• _Task prompt_:
Pick out every line in the data below that contains the word "button" and copy each one.

• _Data provided_:

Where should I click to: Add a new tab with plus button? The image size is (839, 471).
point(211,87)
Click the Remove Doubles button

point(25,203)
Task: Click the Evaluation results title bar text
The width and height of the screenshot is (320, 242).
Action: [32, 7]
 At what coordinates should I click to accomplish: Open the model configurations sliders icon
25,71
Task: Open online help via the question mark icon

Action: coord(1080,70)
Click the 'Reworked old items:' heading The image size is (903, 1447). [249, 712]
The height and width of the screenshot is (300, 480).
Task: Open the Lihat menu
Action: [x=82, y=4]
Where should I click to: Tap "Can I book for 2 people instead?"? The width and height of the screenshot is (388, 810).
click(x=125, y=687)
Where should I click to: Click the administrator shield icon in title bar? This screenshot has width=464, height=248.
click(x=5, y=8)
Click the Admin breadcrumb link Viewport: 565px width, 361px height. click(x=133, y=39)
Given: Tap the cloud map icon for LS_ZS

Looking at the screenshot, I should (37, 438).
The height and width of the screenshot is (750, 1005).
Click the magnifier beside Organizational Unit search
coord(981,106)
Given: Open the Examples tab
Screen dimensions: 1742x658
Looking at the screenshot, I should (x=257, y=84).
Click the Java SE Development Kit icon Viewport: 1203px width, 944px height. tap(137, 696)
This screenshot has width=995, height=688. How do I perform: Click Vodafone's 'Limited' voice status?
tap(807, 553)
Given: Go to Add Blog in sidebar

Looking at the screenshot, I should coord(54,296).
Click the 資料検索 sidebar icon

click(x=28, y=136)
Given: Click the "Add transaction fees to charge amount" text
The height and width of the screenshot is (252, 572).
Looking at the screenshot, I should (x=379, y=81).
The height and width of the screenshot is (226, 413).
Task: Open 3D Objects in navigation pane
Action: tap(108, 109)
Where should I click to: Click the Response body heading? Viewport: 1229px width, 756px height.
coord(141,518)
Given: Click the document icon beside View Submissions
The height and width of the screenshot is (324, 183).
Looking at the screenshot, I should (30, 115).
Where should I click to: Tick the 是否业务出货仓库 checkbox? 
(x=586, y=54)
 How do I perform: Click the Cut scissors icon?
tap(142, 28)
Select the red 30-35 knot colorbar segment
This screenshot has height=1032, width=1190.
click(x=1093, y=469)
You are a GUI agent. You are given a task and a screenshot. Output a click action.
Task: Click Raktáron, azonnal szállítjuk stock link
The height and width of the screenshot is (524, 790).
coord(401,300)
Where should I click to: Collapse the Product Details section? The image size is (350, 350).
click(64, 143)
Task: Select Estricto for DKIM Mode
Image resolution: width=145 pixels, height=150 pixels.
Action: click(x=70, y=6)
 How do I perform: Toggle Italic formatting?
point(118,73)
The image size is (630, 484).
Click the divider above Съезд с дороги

• _Solution to this exercise_:
Where should I click to: Add a new tab with plus button? The image size is (839, 471).
Click the Remove Doubles button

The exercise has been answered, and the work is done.